GIVEN DATA:

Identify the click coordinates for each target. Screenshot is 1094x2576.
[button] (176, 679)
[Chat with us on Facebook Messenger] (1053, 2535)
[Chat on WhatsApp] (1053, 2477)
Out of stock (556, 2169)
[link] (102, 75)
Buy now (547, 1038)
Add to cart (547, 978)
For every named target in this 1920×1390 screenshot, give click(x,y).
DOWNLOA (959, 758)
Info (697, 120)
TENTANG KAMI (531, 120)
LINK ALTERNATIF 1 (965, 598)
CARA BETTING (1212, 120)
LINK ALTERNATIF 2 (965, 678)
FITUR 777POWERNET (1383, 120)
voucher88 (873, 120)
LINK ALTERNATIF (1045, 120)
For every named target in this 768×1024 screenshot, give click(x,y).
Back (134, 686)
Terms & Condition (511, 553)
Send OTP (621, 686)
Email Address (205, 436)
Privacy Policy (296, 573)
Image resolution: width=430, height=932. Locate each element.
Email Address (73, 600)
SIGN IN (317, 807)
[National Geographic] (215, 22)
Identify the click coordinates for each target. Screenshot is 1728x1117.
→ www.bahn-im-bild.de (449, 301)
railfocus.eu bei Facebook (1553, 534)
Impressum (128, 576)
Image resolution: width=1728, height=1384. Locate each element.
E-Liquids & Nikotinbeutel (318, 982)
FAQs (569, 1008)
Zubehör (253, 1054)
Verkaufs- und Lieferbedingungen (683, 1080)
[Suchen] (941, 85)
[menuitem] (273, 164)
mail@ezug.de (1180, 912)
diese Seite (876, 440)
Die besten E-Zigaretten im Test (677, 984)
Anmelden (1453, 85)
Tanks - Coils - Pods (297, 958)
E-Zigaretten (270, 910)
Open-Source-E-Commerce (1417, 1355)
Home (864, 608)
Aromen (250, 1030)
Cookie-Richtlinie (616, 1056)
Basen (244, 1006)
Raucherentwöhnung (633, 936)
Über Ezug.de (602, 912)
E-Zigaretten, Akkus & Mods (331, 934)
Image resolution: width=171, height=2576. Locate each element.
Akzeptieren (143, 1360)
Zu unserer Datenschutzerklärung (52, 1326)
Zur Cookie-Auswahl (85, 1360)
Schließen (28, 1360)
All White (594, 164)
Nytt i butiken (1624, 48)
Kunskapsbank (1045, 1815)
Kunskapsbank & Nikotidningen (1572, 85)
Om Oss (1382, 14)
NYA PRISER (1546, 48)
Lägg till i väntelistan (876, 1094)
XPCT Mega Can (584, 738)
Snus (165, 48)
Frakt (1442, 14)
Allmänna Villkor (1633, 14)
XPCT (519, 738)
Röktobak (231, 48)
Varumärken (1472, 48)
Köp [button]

EXERCISE REQUIREMENTS:
From the line with "XPCT Mega Can (584, 738)" through the final line of the records, return each line exactly. Leave out the rest.

WRITTEN REPLY:
XPCT Mega Can (584, 738)
Snus (165, 48)
Frakt (1442, 14)
Allmänna Villkor (1633, 14)
XPCT (519, 738)
Röktobak (231, 48)
Varumärken (1472, 48)
Köp [button]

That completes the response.